After that, the amendment would need over 400,000 signatures, spread across the state, in order to appear on the ballot and be voted on directly by Ohioans. A simple majority would enshrine the text in the Ohio Constitution.

The proposal might sound familiar to many Ohioans. There was a similar amendment back in 2020 backed by coalition named Ohioans for Secure and Fair Elections, which included the ACLU of Ohio. That iteration of an expansive voting-rights expansion received permission to begin collecting signatures but was disrupted by the COVID-19 pandemic and was ultimately suspended in June 2020.

This time around, the campaign is called the Secure and Fair Elections, or SAFE, campaign, and is backed by the likes of the Ohio Organizing Collaborative, the Ohio Conference NAACP and the Ohio Unity Coalition. The ACLU of Ohio told this news organization that it’s currently not involved but maintains support for initiatives to expand voter access.

Molly Shack, co-executive director of the Ohio Organizing Collaborative, said the coalition is “aiming to create a more fair election system that would make it more accessible and more equitable to be able to go and vote in Ohio.”

Shack took aim at Ohio’s 30-days-before-Election-Day voting registration deadline, regular voter purges and new voter ID laws.

On Friday, Ohio Secretary of State and U.S. Senate hopeful Frank LaRose released a statement condemning the proposal.

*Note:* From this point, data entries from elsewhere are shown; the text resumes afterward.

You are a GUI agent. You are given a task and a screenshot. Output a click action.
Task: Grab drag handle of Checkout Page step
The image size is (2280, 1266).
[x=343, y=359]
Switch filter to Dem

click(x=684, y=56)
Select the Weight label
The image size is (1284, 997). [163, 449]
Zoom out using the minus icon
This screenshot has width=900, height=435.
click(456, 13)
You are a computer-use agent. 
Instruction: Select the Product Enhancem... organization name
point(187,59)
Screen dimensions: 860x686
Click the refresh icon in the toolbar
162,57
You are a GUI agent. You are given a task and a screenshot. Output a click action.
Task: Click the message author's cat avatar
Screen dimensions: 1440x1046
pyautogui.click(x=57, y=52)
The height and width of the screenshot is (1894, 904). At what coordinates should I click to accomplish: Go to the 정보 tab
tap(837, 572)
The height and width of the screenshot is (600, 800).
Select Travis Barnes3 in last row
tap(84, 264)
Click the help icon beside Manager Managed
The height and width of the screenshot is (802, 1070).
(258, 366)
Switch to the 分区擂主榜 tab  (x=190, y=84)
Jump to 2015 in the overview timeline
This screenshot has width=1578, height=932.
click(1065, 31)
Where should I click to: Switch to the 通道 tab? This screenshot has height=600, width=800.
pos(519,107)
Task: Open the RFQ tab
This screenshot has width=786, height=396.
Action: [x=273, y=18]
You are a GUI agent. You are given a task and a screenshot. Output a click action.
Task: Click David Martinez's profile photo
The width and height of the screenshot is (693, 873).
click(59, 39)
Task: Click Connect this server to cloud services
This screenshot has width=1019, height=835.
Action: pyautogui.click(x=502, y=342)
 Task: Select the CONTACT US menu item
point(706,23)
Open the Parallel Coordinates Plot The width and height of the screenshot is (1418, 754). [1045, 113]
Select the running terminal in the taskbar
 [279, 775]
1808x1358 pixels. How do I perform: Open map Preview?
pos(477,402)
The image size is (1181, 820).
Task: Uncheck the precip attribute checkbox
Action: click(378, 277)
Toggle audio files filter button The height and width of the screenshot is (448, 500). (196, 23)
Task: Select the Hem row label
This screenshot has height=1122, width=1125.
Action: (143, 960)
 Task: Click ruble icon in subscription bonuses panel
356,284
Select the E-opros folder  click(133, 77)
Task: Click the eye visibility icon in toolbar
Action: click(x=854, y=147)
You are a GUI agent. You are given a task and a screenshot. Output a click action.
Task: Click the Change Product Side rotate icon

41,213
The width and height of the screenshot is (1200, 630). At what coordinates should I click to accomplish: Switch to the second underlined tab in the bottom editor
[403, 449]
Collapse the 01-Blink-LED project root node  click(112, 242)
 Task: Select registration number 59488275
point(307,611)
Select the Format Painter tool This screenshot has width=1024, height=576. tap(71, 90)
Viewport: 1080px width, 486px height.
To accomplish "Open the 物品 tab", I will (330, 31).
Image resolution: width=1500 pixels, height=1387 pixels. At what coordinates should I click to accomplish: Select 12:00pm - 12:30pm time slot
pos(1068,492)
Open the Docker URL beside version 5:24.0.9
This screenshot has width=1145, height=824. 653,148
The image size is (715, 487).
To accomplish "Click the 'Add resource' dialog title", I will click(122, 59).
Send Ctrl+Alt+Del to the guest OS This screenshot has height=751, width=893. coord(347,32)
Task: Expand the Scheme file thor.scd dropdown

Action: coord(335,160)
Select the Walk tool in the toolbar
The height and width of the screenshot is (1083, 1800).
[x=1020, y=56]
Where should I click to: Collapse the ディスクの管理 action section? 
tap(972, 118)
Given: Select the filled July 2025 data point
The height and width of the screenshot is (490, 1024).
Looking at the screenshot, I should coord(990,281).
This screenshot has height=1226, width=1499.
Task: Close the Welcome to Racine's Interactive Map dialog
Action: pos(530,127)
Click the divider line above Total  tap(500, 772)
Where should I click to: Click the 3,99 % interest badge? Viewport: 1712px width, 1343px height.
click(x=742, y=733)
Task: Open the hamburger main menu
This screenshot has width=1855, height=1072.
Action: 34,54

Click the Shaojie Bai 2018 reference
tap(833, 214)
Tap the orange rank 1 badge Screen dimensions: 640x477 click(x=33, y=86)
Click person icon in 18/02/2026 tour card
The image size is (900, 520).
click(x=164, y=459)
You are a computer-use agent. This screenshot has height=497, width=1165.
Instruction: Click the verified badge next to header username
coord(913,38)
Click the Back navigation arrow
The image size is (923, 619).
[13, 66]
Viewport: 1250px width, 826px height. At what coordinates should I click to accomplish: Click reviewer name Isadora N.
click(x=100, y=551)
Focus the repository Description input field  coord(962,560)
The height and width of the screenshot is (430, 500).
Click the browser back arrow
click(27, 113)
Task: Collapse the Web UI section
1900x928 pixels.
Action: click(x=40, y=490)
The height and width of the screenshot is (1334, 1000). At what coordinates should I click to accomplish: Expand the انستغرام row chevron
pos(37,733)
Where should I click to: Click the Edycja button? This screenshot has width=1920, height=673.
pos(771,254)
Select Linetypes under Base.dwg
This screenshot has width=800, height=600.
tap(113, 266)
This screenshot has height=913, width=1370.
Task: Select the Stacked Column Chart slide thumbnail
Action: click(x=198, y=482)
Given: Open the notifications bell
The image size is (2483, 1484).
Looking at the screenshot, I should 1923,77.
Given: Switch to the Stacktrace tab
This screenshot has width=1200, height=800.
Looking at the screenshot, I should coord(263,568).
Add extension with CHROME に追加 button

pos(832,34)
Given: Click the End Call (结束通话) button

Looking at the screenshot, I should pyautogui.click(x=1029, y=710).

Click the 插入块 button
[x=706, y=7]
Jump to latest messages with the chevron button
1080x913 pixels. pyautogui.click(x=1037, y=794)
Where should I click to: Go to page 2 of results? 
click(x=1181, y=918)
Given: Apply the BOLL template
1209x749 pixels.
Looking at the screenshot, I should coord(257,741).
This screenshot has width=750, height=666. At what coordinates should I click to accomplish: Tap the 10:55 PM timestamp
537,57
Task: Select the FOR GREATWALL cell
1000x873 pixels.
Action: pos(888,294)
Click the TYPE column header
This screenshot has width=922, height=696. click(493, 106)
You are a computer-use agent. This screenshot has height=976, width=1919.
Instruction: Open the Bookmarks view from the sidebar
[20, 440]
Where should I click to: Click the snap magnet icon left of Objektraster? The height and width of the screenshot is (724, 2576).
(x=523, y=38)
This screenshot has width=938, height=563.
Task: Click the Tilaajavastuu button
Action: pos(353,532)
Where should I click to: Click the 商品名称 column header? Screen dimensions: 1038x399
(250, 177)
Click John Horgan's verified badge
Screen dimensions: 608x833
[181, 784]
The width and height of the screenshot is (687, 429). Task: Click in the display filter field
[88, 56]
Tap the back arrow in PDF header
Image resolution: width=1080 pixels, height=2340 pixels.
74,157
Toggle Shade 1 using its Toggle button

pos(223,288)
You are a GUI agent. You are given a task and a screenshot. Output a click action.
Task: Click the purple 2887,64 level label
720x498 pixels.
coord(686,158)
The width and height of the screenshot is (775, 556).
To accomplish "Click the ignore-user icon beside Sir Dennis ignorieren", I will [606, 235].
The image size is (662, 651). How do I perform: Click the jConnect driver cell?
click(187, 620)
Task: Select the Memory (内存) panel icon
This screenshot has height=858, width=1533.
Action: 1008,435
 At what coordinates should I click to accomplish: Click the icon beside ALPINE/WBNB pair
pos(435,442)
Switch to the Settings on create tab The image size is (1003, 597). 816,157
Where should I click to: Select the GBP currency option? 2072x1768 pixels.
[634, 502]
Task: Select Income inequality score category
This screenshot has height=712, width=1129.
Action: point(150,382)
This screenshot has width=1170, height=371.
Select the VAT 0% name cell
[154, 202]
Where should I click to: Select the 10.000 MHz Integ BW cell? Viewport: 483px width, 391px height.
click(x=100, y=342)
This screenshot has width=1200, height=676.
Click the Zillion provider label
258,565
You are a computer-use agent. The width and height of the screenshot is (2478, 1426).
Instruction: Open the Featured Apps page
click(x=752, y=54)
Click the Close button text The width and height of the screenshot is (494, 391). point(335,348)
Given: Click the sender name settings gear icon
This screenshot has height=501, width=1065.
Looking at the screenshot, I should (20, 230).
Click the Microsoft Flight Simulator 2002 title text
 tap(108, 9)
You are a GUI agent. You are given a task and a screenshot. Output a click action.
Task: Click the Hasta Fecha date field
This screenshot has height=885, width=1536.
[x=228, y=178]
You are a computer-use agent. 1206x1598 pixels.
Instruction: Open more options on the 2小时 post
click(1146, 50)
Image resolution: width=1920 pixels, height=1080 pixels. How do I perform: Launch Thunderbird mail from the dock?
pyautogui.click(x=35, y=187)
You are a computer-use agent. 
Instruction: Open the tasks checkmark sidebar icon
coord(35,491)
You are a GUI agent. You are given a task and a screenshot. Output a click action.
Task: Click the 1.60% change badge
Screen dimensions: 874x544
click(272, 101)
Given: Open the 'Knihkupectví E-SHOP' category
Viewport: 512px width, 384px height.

“The Attorney General has just notified me of yet another proposal to amend Ohio’s constitution, this time rewriting the rules of our state and local elections,” LaRose wrote. “Let me be clear: there will be nothing secure and fair about the way we vote in this state if this amendment is passed. It’s a direct assault on the integrity of our voting process and the safeguards we’ve put in place to hold that process accountable.”

Tom Roberts, a former state senator and representative from Dayton who now leads the Ohio Conference NAACP, said some of those safeguards, including stringent election reform approved last year, have had an averse effect on Black and brown Ohioans.

“There’s no reason to limit the early days of voting. There’s no reason to have a purge list,” Roberts said. “They don’t think it’s voter suppression, but you look at what Blacks and browns have experienced throughout our history, these are modern day Jim Crow laws. We should not sugarcoat it.”